Handa Koichi, Thomas Morgan C, Kageyama Michiharu, Iijima Takeshi, Bender Andreas
Centre for Molecular Informatics, Department of Chemistry, University of Cambridge, Lensfield Road, Cambridge, CB2 1EW, UK.
Toxicology & DMPK Research Department, Teijin Institute for Bio-Medical Research, Teijin Pharma Limited, 4-3-2 Asahigaoka, Hino-Shi, Tokyo, 191-8512, Japan.
J Cheminform. 2023 Nov 21;15(1):112. doi: 10.1186/s13321-023-00781-1.
While a multitude of deep generative models have recently emerged there exists no best practice for their practically relevant validation. On the one hand, novel de novo-generated molecules cannot be refuted by retrospective validation (so that this type of validation is biased); but on the other hand prospective validation is expensive and then often biased by the human selection process.
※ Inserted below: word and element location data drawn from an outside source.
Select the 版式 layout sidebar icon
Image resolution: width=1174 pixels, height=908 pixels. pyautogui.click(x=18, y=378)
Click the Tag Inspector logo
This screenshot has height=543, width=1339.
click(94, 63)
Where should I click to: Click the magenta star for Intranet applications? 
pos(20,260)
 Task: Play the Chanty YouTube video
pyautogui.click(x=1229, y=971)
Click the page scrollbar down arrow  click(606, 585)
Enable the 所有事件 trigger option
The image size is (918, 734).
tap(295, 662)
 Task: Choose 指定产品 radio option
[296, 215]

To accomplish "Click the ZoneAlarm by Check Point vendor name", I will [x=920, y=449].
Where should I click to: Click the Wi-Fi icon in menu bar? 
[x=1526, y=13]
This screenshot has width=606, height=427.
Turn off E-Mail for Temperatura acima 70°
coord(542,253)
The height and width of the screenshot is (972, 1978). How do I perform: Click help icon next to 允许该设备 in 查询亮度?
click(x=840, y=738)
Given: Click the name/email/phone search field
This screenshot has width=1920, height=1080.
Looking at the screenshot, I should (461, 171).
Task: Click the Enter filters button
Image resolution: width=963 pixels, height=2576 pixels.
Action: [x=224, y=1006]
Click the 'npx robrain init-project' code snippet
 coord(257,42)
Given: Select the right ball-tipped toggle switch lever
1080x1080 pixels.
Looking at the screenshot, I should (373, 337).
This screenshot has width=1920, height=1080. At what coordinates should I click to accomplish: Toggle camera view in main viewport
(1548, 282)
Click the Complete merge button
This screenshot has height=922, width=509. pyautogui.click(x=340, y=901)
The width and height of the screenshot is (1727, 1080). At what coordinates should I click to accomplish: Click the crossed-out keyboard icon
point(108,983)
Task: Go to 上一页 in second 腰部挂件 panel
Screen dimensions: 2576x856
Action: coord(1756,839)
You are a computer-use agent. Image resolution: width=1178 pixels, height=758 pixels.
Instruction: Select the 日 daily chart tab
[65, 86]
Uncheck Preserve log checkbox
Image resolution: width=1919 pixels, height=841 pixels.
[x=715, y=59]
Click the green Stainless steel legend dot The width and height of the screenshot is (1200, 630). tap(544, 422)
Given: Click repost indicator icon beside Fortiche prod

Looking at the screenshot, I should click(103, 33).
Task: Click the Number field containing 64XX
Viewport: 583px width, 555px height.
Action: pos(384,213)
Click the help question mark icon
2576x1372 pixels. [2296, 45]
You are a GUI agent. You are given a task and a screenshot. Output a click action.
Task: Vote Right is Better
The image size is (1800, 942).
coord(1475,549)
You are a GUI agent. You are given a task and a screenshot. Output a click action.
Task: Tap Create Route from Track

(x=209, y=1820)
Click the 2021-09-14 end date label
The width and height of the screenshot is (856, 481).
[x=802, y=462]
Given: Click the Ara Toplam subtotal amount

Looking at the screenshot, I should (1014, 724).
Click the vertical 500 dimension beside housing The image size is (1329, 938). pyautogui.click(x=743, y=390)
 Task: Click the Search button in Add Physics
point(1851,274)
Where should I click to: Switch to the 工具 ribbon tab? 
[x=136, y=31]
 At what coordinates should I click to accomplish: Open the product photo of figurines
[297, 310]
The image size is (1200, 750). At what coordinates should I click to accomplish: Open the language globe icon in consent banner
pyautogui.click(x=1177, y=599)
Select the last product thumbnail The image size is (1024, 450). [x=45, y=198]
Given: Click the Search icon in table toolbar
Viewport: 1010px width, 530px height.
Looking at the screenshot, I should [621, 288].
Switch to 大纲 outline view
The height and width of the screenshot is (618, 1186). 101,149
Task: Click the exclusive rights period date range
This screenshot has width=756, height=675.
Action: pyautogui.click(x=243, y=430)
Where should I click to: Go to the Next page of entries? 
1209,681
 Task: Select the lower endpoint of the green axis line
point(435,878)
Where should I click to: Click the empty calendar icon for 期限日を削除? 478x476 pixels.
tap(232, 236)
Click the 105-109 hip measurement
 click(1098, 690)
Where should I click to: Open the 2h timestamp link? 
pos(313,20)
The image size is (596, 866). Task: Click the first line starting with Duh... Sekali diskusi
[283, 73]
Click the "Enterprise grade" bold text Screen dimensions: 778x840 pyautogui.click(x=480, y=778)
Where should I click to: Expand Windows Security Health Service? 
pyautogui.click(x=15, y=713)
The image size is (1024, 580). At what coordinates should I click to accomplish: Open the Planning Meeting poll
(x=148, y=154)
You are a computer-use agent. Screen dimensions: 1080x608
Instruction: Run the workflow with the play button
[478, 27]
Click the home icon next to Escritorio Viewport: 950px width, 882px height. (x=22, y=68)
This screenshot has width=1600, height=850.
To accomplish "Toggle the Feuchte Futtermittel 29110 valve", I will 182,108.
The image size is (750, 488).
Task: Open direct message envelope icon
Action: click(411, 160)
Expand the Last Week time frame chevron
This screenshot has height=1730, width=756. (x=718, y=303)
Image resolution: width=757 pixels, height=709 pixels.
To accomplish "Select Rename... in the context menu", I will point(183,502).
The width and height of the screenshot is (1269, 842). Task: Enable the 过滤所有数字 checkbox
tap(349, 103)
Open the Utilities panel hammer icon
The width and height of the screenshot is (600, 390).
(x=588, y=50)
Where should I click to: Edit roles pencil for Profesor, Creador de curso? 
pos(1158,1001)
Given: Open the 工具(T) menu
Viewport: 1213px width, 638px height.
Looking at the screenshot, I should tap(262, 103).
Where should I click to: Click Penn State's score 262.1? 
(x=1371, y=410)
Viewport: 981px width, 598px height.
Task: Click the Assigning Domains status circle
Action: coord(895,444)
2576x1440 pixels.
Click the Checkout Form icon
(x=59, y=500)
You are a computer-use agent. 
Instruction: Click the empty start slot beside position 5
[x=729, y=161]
In this case study, we frame retrospective validation as the ability to mimic human drug design, by answering the following question: Can a generative model trained on early-stage project compounds generate middle/late-stage compounds de novo? To this end, we used experimental data that contains the elapsed time of a synthetic expansion following hit identification from five public (where the time series was pre-processed to better reflect realistic synthetic expansions) and six in-house project datasets, and used REINVENT as a widely adopted RNN-based generative model. After splitting the dataset and training REINVENT on early-stage compounds, we found that rediscovery of middle/late-stage compounds was much higher in public projects (at 1.60%, 0.64%, and 0.21% of the top 100, 500, and 5000 scored generated compounds) than in in-house projects (where the values were 0.00%, 0.03%, and 0.04%, respectively). Similarly, average single nearest neighbour similarity between early- and middle/late-stage compounds in public projects was higher between active compounds than inactive compounds; however, for in-house projects the converse was true, which makes rediscovery (if so desired) more difficult. We hence show that the generative model recovers very few middle/late-stage compounds from real-world drug discovery projects, highlighting the fundamental difference between purely algorithmic design and drug discovery as a real-world process. Evaluating de novo compound design approaches appears, based on the current study, difficult or even impossible to do retrospectively.Scientific Contribution This contribution hence illustrates aspects of evaluating the performance of generative models in a real-world setting which have not been extensively described previously and which hopefully contribute to their further future development.
尽管最近出现了大量深度生成模型,但对于它们在实际相关验证方面并没有最佳实践方法。一方面,新生成的分子无法通过回顾性验证被反驳(因此这种验证类型存在偏差);但另一方面,前瞻性验证成本高昂,且往往会受到人为选择过程的影响而产生偏差。在本案例研究中,我们将回顾性验证定义为模仿人类药物设计的能力,通过回答以下问题:在早期项目化合物上训练的生成模型能否从头生成中期/后期化合物?为此,我们使用了实验数据,这些数据包含了从五个公开数据集(其中时间序列经过预处理以更好地反映实际合成扩展)和六个内部项目数据集中识别出命中化合物后合成扩展所经过的时间,并使用REINVENT作为一种广泛采用的基于循环神经网络的生成模型。在将数据集拆分并在早期化合物上训练REINVENT之后,我们发现公开项目中中期/后期化合物的重新发现率(在前100、500和5000个评分最高的生成化合物中分别为1.60%、0.64%和0.21%)远高于内部项目(相应的值分别为0.00%、0.03%和0.04%)。同样,公开项目中早期与中期/后期活性化合物之间的平均单最近邻相似度高于非活性化合物之间的相似度;然而,对于内部项目,情况则相反,这使得重新发现(如果需要的话)更加困难。因此,我们表明生成模型从实际药物发现项目中重新发现的中期/后期化合物非常少,突出了纯算法设计与作为实际过程的药物发现之间的根本差异。基于当前研究,评估从头化合物设计方法似乎很难甚至不可能通过回顾性进行。科学贡献 因此,本贡献阐述了在实际环境中评估生成模型性能的一些方面,这些方面此前尚未得到广泛描述,希望能为其未来的进一步发展做出贡献。